WHAT IS EXPECTED: From the start of the material through the line that contains "(x=623, y=35)", set out each line as a row of a Markdown table with the columns Row and Content, skipping blank lines.

══════

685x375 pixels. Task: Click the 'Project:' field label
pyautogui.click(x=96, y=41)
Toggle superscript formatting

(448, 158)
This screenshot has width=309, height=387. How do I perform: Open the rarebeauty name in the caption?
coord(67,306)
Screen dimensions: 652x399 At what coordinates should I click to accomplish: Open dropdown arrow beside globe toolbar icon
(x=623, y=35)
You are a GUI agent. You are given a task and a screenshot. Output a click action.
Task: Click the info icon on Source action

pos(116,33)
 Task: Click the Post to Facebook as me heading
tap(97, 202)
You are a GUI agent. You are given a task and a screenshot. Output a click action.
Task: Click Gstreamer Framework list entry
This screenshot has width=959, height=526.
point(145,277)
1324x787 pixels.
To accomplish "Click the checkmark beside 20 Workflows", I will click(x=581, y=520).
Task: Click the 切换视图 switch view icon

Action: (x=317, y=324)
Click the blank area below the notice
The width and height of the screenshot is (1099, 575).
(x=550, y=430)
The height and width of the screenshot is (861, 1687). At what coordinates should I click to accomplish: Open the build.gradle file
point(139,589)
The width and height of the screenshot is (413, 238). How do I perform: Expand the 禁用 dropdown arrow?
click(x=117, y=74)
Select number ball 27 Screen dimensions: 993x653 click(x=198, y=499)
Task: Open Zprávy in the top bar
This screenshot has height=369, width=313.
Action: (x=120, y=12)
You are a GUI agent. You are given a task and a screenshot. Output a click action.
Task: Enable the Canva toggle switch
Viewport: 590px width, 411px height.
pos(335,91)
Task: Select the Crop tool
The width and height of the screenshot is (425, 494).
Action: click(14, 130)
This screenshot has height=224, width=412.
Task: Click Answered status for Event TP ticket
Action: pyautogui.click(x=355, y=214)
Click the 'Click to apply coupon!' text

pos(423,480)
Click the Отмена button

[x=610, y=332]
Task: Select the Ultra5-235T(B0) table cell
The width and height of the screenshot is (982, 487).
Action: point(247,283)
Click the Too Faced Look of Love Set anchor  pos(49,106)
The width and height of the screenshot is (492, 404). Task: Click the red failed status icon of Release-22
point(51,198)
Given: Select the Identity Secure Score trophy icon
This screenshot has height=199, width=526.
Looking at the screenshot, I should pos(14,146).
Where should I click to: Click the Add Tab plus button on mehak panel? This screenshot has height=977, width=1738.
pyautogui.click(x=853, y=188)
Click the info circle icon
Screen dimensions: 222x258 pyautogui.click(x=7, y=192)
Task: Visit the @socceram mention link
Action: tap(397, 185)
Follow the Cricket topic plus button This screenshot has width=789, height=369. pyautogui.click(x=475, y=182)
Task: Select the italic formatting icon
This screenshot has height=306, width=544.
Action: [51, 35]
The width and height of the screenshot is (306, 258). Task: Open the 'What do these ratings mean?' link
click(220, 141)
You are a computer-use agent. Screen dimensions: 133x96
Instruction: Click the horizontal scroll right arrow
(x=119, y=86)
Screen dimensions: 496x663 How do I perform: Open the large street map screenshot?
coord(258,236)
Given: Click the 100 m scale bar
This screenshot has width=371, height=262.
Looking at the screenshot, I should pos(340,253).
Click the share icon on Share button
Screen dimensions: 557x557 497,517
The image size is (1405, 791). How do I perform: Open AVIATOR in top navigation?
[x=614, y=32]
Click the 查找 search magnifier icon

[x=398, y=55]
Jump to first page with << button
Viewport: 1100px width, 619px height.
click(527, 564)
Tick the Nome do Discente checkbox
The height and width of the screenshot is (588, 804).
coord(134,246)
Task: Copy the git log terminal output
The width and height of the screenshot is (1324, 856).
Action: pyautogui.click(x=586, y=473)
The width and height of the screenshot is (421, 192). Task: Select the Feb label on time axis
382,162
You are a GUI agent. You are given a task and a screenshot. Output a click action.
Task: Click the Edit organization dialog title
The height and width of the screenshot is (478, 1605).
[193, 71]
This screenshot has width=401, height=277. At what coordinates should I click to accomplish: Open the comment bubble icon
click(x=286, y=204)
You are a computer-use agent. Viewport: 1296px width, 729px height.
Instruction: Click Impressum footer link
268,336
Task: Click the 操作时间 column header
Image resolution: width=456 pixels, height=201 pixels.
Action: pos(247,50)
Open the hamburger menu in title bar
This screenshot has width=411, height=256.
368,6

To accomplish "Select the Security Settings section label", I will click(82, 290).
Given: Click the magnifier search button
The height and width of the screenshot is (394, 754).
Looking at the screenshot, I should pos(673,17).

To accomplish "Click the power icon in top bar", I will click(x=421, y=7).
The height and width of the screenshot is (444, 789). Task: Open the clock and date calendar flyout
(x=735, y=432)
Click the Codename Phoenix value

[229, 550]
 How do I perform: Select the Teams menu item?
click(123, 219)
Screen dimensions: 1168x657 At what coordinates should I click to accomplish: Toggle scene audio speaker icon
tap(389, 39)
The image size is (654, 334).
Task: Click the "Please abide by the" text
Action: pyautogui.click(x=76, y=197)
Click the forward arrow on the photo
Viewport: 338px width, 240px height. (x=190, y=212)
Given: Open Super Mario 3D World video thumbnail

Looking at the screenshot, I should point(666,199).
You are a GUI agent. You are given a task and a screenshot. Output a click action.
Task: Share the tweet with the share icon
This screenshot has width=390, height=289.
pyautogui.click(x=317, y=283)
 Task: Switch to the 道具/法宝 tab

══════

TASK OUTPUT:
| Row | Content |
|---|---|
| 1 | 685x375 pixels. Task: Click the 'Project:' field label |
| 2 | pyautogui.click(x=96, y=41) |
| 3 | Toggle superscript formatting |
| 4 | (448, 158) |
| 5 | This screenshot has width=309, height=387. How do I perform: Open the rarebeauty name in the caption? |
| 6 | coord(67,306) |
| 7 | Screen dimensions: 652x399 At what coordinates should I click to accomplish: Open dropdown arrow beside globe toolbar icon |
| 8 | (x=623, y=35) |